Lessons in Camouflage is a melodic and, at times, manic dance of compacted and complex imagery. “The Gravel Diaries” sprays the landscape with visions.
I hid away in my room, lost in yellow,
the light stabbing villains and time-
washed pages. A child’s toy dagger
hisses in the scabbard. The LA River
gurgles in a tectonic bouillabaisse.
My heroes for a time hid in spines.
Damp shirts on the balcony ululate
on a swinging noose.
The reader’s imagination is scattered again with “Coming of Age Poem Using Fifty Words That Might Cause The NSA To Flag You As A Terrorist.”
His mother would sweep her mace into an indigo
purse and badger him, “Slow-poke the artichoke,”
for preferring Reno to the college snuffle, beef market
of lacrosse tossers, Jell-O shots, and credit card fraud.

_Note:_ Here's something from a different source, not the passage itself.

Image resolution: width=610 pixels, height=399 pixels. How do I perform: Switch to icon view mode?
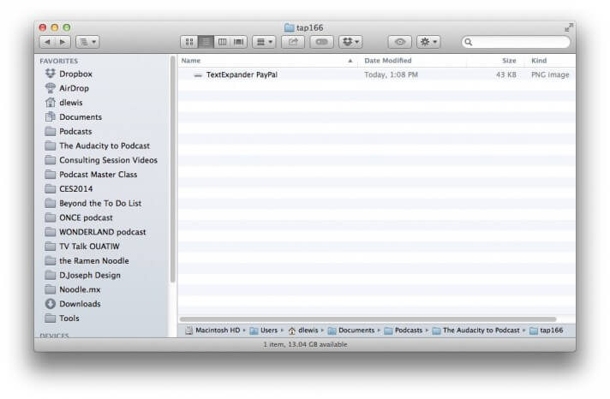click(x=189, y=41)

The opening poem’s iambic meter is also a comfortable swaddling. It sets a slow pace and calls to mind traditional forms. “Look into ash. I’m there where you begin. / I am the shadow that forms in front and stays.” Repetition offers further amenity and clues of influence. Each of the 24 lines of “Mile Post” is repeated once. The piece opens with, “I made sure that no one ever passed me,” and ends, “I made sure that no one ever passed me. / Night will never catch day on the cratered runway. / Why am I still running from camouflage?” This echoing continues in “Why My Father Carries Three Guns,” wherein every other line concludes with a refrain, “…of guns.” A kind of declarative epimone attempting to answer the first line’s question, “Who will be my brother in the family of guns?” The poet looks for beauty, or at least acceptance, in an object of violence imbedded into his being. Hails it, “a symphony of guns.” “A neurobiology of guns.” “The shamanism of guns.” “The flooding of guns.” “The tragic trigonometry of guns.” But none offer solace. Thus continues the unlearning. A brittle flake falls from a peeling chrysalis.
Ott, often humorously, examines life’s plain sight artifacts, attempting to access convoluted, and disquieting issues. In “Marks” he hints at an ideal, a magic fix for particular faults. “Remember the guy on the infomercial / waving the wand over impossible stains, / erasing kids’ mistakes.” “I Lost The Robot In The Divorce” is a painful tease. Begins in kitsch, “With one eye, tin torso, dryer duct limbs, / my thrift store doppelgänger leans over / the scratched up dining room table,” then ends, unexpectedly, with a chilling memory that could either reference a failed marriage or a battle scene. “ Looking back, there was no way I could stop / things splitting, division of flesh, curse / of an immobile man in two places.”
“To The Guy Who Drew A Penis On The Elevator” begins with a sarcastic note of gratitude. “Thanks for giving us something to look / at when my kids visit, for the devotion / it took to bring a chair to etch it.” Deems the artistic cockandball effort, “Herculean.” Then, catches readers off guard with an ensuing question, free from mockery and rich in earnest curiosity: “Are you teaching us no container is / permanent, from womb to coffin, that the journey homeward is a messy / business?” Ott’s humor is a crutch, but not one carved from cowardice. Rather, it is a tool to bolster healing and personal revelation.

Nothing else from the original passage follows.